After following recent events regarding the High School fields controversy and the budget votes, it seems as if the general public is still left confused and in the dark. To begin with, although the High School Committee has stated they are negotiating a resolution of the lawsuit with the town of Oak Bluffs, I cannot imagine what that means. “Negotiating a resolution” implies some sort of compromise where both sides give a little. That’s not legally an option here. Planning Board decisions cannot be overturned or reversed, even by the Planning Board, for a period of two years from the date of the decision — that’s Massachusetts law. Therefore, the School Committee has only two options: drop the suit and present an entirely different proposal to the Planning Board, or continue on the course they are on. So, what is going on in the Committee’s executive sessions that cannot be done in public?

Further, based on comments at town meetings and in the papers, there is clearly a desire by some (perhaps most) to avoid having an artificial turf field on the island. That sentiment seems to be growing as there is more and more news about the possible dangers of PFAS contaminants. Growing numbers of jurisdictions are facing costly remediation of PFAS contamination, including the town of West Tisbury. Some municipalities are banning artificial turf fields altogether. 

Yet, the Idea of using artificial turf or not has never been formally put to the voters (recent discourse on this at town meets were initiated mostly by voters, not town leaders). In fact, Oak Bluffs and Edgartown voters and taxpayers have never had the chance to weigh in at all on this controversial issue.

I suppose the argument could be made that since the voters wouldn’t be paying for it — the proponents have from the beginning stated that the fields will be paid for by private donations — then the taxpayers’ positions are not relevant. But to add to the confusion, recent reporting quotes the Schools’ Superintendent saying there is no list of donors, a similar comment to the one he made at Martha’s Vineyard Commission hearings; at the same time, School Committee members have publicly indicated the opposite. Whether a list exists or not, as a taxpayer I certainly don’t want large public projects to be funded by anonymous donors, who, by virtue of their fiscal muscle, may be dictating policy that taxpayers cannot control. Schools are community facilities. As such, they are properly funded by taxpayer dollars. It is in our best long-term interest to be funding the field project in the same way. Private (and perhaps off-island) parties should not make important decisions for us with their money. 

With all of the noise and controversy it appears that the needs of the students have been all but forgotten, at least with regard to outdoor athletic facilities. The problems with the fields have been discussed for nearly ten years and this project has been creeping forward for well over five. All the while, the track and fields’ conditions have been less than the students deserve. 
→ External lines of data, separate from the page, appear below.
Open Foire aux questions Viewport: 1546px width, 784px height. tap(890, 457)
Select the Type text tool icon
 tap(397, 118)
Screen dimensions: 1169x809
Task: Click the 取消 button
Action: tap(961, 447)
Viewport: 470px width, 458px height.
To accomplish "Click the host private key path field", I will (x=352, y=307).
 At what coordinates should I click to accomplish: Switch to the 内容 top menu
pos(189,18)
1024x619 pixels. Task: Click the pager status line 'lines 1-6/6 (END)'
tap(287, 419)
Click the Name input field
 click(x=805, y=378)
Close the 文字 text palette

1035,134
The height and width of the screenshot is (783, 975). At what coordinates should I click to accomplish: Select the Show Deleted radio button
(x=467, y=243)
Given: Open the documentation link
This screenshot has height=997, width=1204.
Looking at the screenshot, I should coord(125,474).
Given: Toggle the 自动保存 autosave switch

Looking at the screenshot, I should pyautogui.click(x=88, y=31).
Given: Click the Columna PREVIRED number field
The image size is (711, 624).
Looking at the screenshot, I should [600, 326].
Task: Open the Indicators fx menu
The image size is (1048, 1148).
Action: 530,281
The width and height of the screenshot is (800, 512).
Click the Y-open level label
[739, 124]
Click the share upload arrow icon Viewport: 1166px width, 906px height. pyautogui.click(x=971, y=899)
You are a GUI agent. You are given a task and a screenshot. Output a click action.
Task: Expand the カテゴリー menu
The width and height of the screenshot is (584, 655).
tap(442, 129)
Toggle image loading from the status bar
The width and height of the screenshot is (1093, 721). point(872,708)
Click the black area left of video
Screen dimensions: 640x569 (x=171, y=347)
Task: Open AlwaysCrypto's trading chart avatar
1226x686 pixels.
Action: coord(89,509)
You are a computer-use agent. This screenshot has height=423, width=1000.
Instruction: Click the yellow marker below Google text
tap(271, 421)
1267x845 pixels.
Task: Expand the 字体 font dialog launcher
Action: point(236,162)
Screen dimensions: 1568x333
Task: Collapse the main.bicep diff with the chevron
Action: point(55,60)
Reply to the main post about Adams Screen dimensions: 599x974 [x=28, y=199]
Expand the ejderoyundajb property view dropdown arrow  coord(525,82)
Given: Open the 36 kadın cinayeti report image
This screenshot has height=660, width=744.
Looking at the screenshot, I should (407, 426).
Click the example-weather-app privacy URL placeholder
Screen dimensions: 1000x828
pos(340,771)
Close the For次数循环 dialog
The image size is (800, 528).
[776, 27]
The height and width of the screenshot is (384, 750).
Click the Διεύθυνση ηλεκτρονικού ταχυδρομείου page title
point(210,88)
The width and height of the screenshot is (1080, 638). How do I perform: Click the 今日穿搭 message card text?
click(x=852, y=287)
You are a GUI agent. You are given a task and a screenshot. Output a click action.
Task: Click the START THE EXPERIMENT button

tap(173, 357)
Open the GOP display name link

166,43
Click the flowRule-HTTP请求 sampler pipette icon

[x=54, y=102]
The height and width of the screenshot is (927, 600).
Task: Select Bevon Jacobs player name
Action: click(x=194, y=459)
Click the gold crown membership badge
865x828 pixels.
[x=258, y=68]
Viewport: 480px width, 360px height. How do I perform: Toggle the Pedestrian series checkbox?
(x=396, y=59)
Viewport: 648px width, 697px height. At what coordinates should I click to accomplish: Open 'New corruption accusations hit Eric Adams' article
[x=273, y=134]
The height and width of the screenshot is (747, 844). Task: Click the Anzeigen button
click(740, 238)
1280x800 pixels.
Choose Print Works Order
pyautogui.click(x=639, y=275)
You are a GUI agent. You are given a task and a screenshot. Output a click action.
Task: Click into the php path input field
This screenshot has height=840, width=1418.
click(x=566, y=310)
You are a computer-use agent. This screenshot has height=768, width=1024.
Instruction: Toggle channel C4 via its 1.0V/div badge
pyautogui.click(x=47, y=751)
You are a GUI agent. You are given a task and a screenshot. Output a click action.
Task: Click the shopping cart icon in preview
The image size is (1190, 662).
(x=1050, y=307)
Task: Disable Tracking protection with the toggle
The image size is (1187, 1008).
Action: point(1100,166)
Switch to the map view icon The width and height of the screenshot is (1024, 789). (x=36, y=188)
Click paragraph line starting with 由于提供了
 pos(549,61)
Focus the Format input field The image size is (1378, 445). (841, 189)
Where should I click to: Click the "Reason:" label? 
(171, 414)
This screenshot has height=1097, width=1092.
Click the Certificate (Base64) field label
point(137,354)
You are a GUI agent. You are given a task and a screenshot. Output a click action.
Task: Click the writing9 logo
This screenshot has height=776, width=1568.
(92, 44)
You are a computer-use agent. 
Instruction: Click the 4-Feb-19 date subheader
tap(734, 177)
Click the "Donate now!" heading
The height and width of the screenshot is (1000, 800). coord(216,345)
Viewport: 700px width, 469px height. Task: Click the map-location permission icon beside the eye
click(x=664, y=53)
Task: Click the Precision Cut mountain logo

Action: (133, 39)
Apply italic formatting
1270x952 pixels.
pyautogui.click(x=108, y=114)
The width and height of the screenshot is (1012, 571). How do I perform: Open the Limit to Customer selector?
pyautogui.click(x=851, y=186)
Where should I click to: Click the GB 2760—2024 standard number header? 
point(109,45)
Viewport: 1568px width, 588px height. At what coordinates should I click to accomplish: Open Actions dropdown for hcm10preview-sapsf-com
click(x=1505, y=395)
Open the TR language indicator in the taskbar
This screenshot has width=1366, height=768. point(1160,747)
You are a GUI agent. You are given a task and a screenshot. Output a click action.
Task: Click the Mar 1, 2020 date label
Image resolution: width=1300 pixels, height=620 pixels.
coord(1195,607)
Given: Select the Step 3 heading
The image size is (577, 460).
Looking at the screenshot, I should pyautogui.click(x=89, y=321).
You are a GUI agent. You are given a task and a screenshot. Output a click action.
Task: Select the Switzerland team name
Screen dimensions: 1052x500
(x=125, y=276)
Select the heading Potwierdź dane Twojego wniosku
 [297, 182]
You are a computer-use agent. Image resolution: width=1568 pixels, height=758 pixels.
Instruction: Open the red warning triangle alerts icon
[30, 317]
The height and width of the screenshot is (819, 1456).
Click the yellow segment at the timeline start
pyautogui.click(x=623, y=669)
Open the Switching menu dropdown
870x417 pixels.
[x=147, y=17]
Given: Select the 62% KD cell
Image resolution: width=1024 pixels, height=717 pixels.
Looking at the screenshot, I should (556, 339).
Here’s the good news: At the same time, the high school building is finally on track to be replaced or rehabilitated with significant funds contributed by the state. The School Committee and Superintendent should seriously consider a complete pause of the field project, folding the athletic facilities rehabilitation into the larger project for the entire campus. That would have several advantages: 1 ) the design would be holistic, avoiding the likelihood that some aspects of the fields or the building are compromised because they’re designed and implemented separately; 2 ) it will give everybody time to step back, hopefully heal some wounds and provide an environment for better cooperation; 3 ) the field project budget becomes part of the larger project and therefore possibly eligible for additional state assistance. Yes, the hundreds of thousands of dollars spent to date may be considered lost. But sometimes it is best to cut your losses and move on. In the meantime, we should put some money toward bolstering field infrastructure that we have today so the students have a better athletic environment as we work toward a comprehensive solution.

Doug Ruskin served 8 years on the West Tisbury Finance Committee when he attended several Martha’s Vineyard Regional High School committee meetings.